Bosley Mouldings

Wooden samples and steel knives rest at Bosley Mouldings in Glen Burnie. (Karl Merton Ferron, Baltimore Sun / October 5, 2011)

I wish I had met Bosley Wright three years earlier.

Back in 2008, I embarked on a do-it-mostly-myself kitchen renovation that included adding architectural millwork around the door and window frames. Easy enough, except that I wanted to match the existing original millwork installed in 1918. They didn't have anything even close at Lowes or Home Depot.

Faced with what I thought was no other inexpensive option, I purchased raw lumber and then cut, chiseled, planed, and sanded the lumber to match. It took me countless hours — and plenty of wood filler and caulk — to get it right.

Wright, the third-generation owner of Bosley Mouldings in Glen Burnie, could have saved me all of that time and it would have only set me back a couple hundred dollars.

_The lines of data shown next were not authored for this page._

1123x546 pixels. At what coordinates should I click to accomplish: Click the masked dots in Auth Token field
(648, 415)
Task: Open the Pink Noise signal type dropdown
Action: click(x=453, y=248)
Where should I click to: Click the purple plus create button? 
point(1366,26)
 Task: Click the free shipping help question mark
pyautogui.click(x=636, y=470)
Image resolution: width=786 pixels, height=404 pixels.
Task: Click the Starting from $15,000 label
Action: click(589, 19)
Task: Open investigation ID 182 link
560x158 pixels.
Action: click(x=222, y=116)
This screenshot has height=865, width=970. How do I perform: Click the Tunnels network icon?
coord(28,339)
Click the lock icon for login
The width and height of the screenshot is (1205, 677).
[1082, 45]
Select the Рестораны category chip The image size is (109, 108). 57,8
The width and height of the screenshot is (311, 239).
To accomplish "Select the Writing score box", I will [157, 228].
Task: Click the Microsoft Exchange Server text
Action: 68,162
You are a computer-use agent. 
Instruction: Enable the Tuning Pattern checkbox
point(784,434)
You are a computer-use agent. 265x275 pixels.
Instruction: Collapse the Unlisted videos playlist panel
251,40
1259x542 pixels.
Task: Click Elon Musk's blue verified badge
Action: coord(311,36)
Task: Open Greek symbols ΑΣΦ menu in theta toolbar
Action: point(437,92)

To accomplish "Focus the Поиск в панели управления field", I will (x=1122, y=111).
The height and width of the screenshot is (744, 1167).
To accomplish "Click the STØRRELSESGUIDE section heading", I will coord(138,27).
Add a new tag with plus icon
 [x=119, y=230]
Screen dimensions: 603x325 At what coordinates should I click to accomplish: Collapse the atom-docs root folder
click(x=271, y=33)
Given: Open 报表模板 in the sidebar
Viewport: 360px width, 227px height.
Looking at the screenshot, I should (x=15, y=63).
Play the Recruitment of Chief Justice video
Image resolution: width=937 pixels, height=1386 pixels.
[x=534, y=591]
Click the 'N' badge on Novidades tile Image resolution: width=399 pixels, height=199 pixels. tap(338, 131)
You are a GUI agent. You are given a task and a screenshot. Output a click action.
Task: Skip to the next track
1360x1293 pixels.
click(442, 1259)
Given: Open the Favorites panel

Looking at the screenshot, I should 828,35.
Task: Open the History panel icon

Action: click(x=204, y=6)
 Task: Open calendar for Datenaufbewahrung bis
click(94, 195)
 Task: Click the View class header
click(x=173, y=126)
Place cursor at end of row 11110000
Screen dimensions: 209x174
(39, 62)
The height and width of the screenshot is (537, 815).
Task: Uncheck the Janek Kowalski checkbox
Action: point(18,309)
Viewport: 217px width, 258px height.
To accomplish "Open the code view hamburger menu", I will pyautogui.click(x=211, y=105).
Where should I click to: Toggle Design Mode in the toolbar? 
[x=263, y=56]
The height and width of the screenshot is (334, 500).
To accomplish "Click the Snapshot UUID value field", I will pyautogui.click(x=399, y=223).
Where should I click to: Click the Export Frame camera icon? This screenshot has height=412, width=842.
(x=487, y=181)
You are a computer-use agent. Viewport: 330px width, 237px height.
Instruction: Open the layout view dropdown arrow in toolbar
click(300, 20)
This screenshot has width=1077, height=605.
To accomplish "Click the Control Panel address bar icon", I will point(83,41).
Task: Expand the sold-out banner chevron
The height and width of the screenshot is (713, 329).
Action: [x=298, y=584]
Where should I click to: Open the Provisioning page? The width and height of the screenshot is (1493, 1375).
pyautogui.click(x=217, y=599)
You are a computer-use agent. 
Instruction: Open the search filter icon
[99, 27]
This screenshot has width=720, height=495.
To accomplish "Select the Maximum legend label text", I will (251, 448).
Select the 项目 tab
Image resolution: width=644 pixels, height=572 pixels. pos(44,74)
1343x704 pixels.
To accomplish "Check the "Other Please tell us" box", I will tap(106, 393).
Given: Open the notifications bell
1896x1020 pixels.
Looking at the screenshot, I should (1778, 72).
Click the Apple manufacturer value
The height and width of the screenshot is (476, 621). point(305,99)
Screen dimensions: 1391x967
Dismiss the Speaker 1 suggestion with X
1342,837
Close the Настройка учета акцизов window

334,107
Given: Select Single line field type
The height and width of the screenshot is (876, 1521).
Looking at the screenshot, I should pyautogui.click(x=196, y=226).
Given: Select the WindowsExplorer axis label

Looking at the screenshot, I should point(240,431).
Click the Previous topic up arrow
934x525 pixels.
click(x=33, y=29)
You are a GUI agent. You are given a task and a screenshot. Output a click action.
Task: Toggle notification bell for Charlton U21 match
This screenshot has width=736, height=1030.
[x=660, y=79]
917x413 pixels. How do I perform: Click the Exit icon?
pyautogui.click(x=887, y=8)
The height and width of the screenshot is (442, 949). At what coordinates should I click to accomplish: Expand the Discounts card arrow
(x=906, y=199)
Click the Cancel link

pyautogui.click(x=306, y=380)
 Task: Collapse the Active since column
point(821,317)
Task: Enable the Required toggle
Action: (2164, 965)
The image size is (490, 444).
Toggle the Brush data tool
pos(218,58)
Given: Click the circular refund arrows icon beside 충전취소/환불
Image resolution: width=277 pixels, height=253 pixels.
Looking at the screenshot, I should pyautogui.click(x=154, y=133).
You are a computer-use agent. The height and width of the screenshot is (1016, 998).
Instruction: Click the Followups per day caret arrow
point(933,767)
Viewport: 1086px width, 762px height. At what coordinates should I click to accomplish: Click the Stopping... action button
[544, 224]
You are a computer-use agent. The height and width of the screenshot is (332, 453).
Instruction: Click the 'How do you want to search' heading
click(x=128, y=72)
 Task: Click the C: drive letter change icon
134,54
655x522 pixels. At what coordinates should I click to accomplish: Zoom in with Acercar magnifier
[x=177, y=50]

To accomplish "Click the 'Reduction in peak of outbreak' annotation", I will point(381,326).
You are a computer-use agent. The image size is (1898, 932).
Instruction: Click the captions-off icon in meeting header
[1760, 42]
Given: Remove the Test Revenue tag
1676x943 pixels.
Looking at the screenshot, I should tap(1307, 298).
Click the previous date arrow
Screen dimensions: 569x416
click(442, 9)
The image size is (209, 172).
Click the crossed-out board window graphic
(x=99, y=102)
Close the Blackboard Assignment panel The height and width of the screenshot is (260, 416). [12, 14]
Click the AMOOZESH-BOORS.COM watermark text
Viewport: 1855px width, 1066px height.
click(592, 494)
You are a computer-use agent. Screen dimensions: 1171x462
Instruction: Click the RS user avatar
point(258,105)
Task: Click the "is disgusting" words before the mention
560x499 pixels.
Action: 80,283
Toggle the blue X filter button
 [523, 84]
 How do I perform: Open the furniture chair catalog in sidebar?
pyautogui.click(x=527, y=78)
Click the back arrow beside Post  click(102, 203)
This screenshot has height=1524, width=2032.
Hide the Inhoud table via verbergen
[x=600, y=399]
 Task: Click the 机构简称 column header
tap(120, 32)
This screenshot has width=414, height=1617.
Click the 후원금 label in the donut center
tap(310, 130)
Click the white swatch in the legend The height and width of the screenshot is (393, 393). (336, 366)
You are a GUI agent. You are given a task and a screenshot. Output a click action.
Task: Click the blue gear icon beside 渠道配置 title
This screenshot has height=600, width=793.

Established in 1913 by Wright's grandfather, the company is one of Maryland's oldest family-owned and operated businesses.

Milton W. Bosley, the company's founder, started his career at George Esselman & Co., a Baltimore manufacturer of picture-frame mouldings. In 1912, Bosley approached his boss about starting his own business.

With Esselman's blessing and his father's diamond ring, which he pawned to cover startup costs, the Milton W. Bosley Company was born. Bosley's first check to purchase a rail car of lumber was written on Nov. 9, 1913.

"That same day and year," says Wright, "my father, and Milton's future son-in-law, Fred Wright was born."

Like any company that is able to sustain itself for a hundred years, the Bosley Mouldings story is one of change, adaptation and innovation. The company's earliest specialty was unfinished picture frame mouldings, which were sold to framing companies that would finish the material, typically with gold leaf.

By the late 1960s the company had developed "finished" frame mouldings made from hardwoods, metals, and laminates, and by the 1980s, product offerings had grown to include architectural mouldings.

"At that time," says Wright, who joined the family business in 1969, "there were lots of imports in picture frame business, and we started to focus on architectural mouldings — this was the beginning of Bosley becoming one of the premier U.S. molding manufacturers," he says.

Through the years, such expansion to meet market demands has defined Bosley Mouldings, and garnered the company 17 patents.

"One my grandfather got for wire molding when the country was changing from gas to electric and another is our Max joining system that allows people to put mitered picture frames together without nails," says Wright. "We even have a current patent pending for Bosley Bulkhead, which eliminates the need for drywall buildouts when retrofitting for something like a fire suppression [sprinkler] system."

Today, Bosley Mouldings' product offerings extend far beyond picture frames and crown molding.

"We manufacture or distribute everything from baseboards that match flooring, thresholds and transitions, serving and buffet tables for the hospitality industry, plinths, rosettes, finials, cabinetry, and doors," says Wright.

Bosley Mouldings generally offers a wider range of custom designs, known as profiles, than the competition. Key to this ability is its collection of cutters — the blades used to mill the various molding designs. "We have cutters for more than 4,000 profiles," says Wright, "and offer 350 finishes, and over 600 embossing patterns."

The company also has a machine that makes cutters, so if clients don't find something that works from among the thousands of options, Bosley can still help.

"We can custom make, match or design any profile, pattern and finish you desire," says Wright.

Unlike most custom molding manufacturers, Bosley doesn't have a minimum order size. A recent order to replicate a handrail for the U.S. Naval Academy required only 8 feet.